Haptoglobin, an inflammation-inducible plasma protein

Abstract

Sterile tissue injury or infection initiates a local inflammatory response that mobilizes a systemic acute phase reaction resulting in, among other things, the induction of genes encoding the acute phase plasma proteins (APPs). In all vertebrates, a common set of APPs is increased and exerts essential protective functions. Haptoglobin (HP), one of the major APPs, acts as a high-affinity hemoglobin-binding protein and antioxidant. Liver is the major site of HP synthesis; however, regulated, low level expression is also detected in other organs. Induction of the Hp gene is mediated by interleukin-6-type cytokines and is synergistically enhanced by glucocorticoids.
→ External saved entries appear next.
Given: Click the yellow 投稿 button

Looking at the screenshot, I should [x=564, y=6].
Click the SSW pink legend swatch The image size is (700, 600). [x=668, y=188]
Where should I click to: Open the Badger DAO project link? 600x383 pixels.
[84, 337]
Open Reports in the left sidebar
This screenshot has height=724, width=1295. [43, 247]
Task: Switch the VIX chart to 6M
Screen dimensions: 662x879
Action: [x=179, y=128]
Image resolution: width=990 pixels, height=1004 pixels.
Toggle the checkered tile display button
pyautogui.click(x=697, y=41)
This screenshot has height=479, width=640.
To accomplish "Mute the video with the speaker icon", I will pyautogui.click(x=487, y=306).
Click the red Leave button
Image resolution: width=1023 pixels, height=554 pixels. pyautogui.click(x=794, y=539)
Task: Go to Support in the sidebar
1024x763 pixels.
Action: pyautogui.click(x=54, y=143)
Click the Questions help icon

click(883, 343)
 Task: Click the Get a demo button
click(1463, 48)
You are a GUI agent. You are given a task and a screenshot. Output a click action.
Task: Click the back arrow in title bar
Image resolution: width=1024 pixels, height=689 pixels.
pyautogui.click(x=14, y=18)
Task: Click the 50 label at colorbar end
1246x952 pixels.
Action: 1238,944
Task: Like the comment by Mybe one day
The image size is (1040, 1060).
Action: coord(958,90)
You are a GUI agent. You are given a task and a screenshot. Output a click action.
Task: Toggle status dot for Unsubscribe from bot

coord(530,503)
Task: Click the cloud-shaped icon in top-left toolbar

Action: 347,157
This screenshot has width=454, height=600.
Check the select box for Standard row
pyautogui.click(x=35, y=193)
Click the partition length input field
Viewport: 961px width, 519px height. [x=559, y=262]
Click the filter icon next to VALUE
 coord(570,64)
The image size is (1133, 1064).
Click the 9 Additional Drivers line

Growth stimulation of hepatic cells in vivo or in vitro suppresses the Hp gene-inducing effects of inflammatory cytokines. Receptors for IL-6 cytokines mediate induction of the Hp gene by the transcription factors signal transducer and activator of transcription-3 (STAT3) and CAAT/enhancer binding protein β (C/EBPβ), but attenuate the stimulation through co-activated STAT5 and mitogen-activated protein kinases, ERK-1 and ERK-2. The specificity by which the related cytokines, IL-6, oncostatin M, and leukemia inhibitory factor, regulate Hp gene transcription is determined by the profile of the cytokine receptor subunits expressed on the target cells and the relative extents by which these receptors activate the intracellular signaling pathways. The current hypothesis is that Hp exerts an anti-inflammatory activity and that by the degree with which Hp attenuates the inflammatory process, including the production of IL-6 cytokines, it determines the level and duration of acute phase expression of the Hp gene.